Radiation curable polyurethane resins are widely used in radiation curable coating compositions for various substrates. Because polyurethane resins are generally flammable, flame retardants must be incorporated in the resins for many applications. However, traditional flame retardants typically contain halogens or require halogens in their manufacture. For example, flame retardant modified ultraviolet curable urethane acrylate resins with monomers containing bromine and phosphorus have been reported by W. Guo in the Journal of Polymer Science, Part A: Polymer Chemistry, Vol. 30, pp. 819-827 (1992).
To avoid the toxic and corrosive combustion products associated with the use of halogens, research efforts are presently directed toward developing radiation curable, halogen-free flame retardant coatings. It has been reported that a phosphonate compound having a polymerizable vinyl group can be attached by radiation curing to an acrylated, aliphatic polyester urethane. While the compound is an improvement over the halogen-containing flame retardants, the manufacture of the compound requires an acyl halide to form the vinyl group and produces hydrogen chloride as a manufacturing by-product. Both of these halide compounds present handling and disposal problems.
A need exists for a radiation curable composition that contains no halogens, is manufactured without halide compounds and produces a halogen-free, flame retardant polyurethane resin polymer. Preferably, the radiation curable composition would produce a flame retardant polymer which resists leaching by organic chemicals such as acetone and exhibits relatively low thermal weight loss. It would also be desirable to produce a flame retardant polymer that is optically clear, which excludes the use of inorganic fillers such as hydrated alumina, magnesium hydroxide or antimony oxide.

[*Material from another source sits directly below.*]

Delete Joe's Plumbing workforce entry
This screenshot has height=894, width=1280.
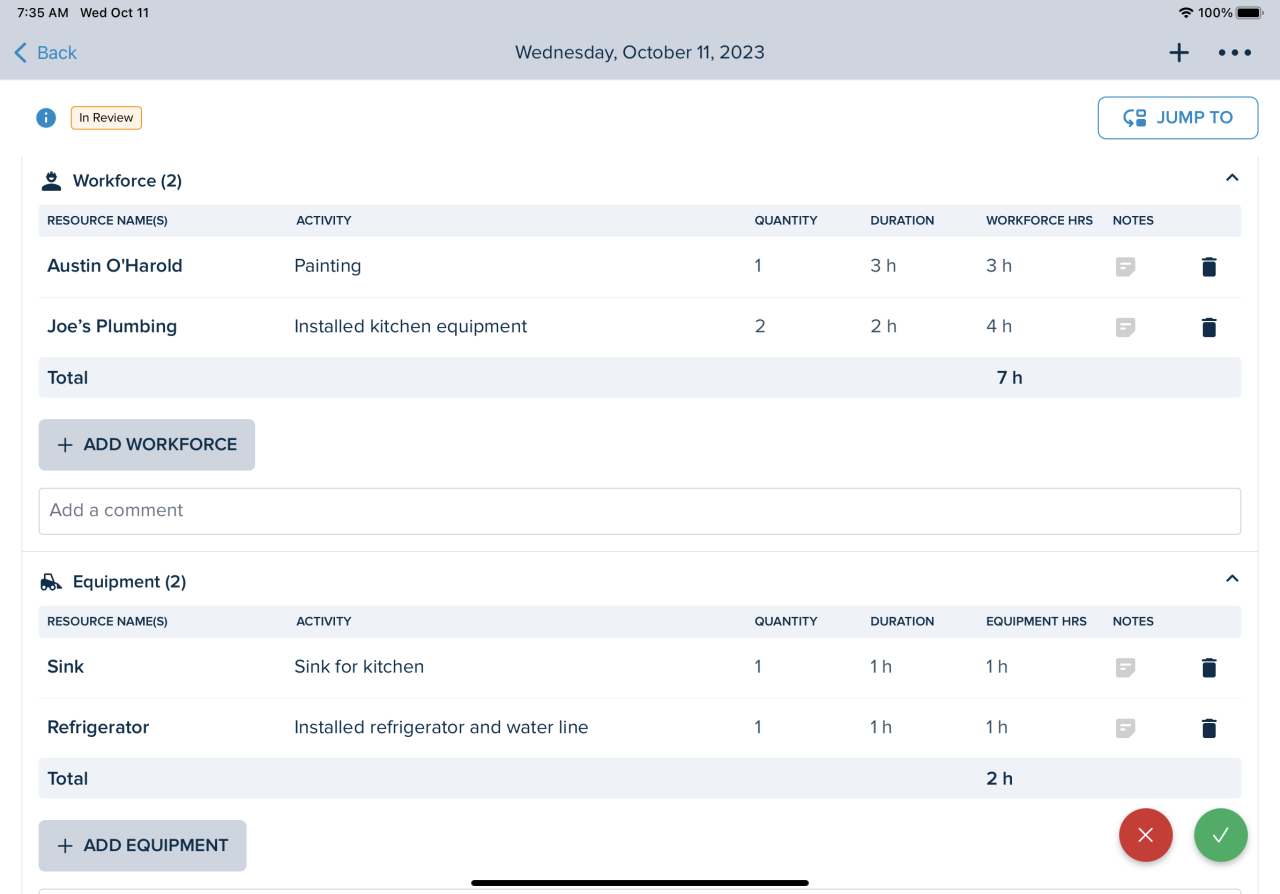(x=1208, y=327)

One application for such a composition is the matrix material in optical fiber plenum cables. The flammability requirements for plenum cables are very stringent and difficult to meet without a flameoretardant matrix material. A matrix is a composition that covers or coats a group of optical fibers. Typically, the group consists of about 4 to about 8 optical fibers; however, the group may consist of more than 8 or less than 4 optical fibers. The matrix is used to help bond the optical fibers together and protect the fibers from environmental stress even though the optical fibers may already be individually coated with various coatings. A clear, non-halogenated, radiation curable matrix material provides for easy visibility of the optical fibers, low corrosivity of combustion products, and fast line speeds.